◆ Directions for this task: Duplicate the lines of the material below starting at the line containing "Where should I" and ending at the line containing "tap(674, 31)", and leave the pictures out of your copy.

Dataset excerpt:

┄┄┄┄┄┄┄┄┄┄┄┄┄┄┄┄┄┄┄┄

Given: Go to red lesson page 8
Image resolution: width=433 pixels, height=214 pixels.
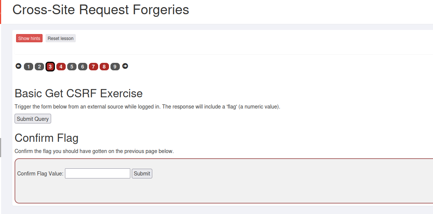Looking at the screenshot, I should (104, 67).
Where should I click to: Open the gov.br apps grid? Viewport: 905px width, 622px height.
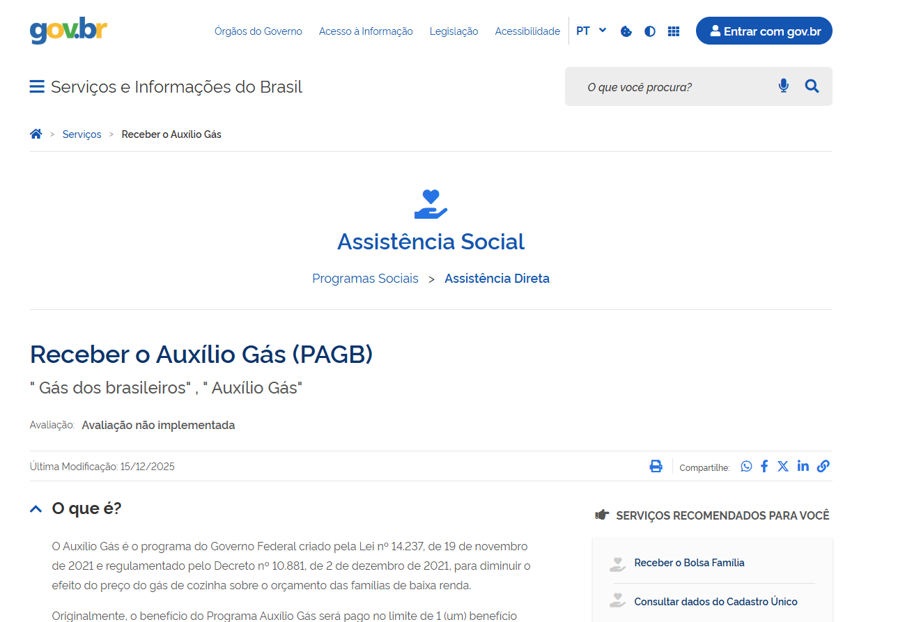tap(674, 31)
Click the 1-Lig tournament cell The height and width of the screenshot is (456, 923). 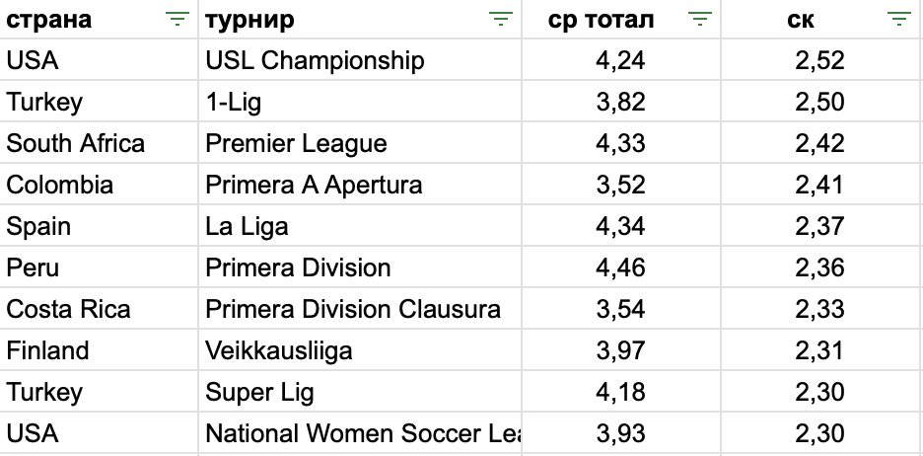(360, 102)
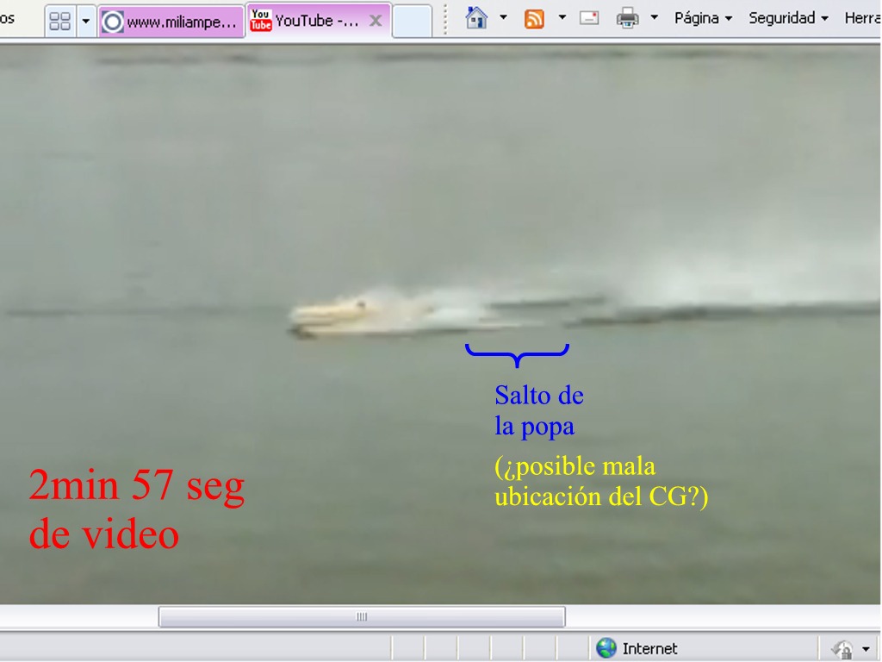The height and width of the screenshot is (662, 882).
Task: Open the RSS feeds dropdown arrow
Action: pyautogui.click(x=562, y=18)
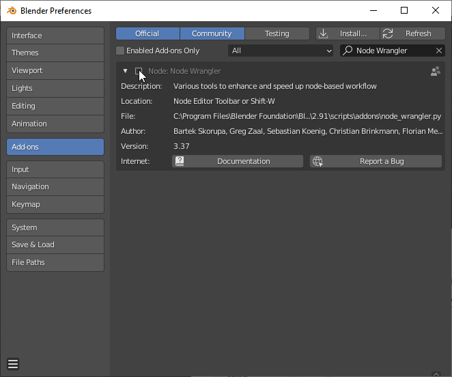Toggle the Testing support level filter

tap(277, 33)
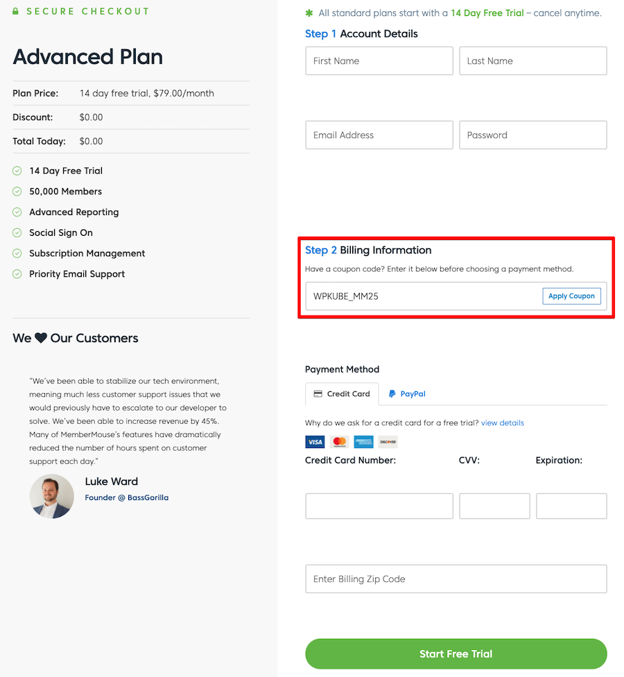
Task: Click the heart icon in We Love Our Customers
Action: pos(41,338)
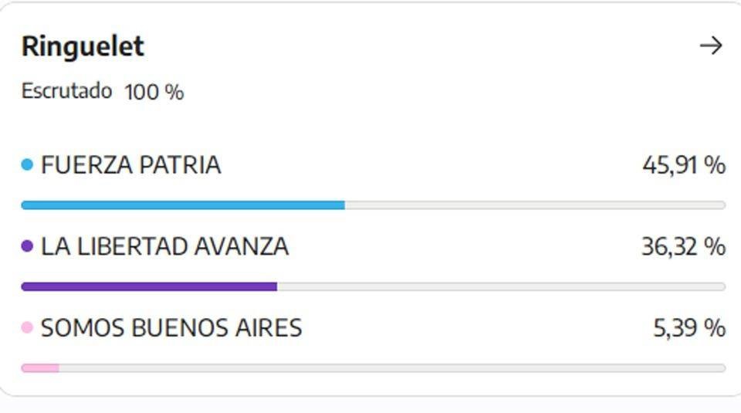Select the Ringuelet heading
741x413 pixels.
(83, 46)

┄┄┄┄┄┄┄┄┄┄┄┄┄┄┄┄┄┄┄┄

◆ Problem solution:
Where should I click to: Open the gov.br apps grid? Viewport: 905px width, 622px height.
tap(674, 31)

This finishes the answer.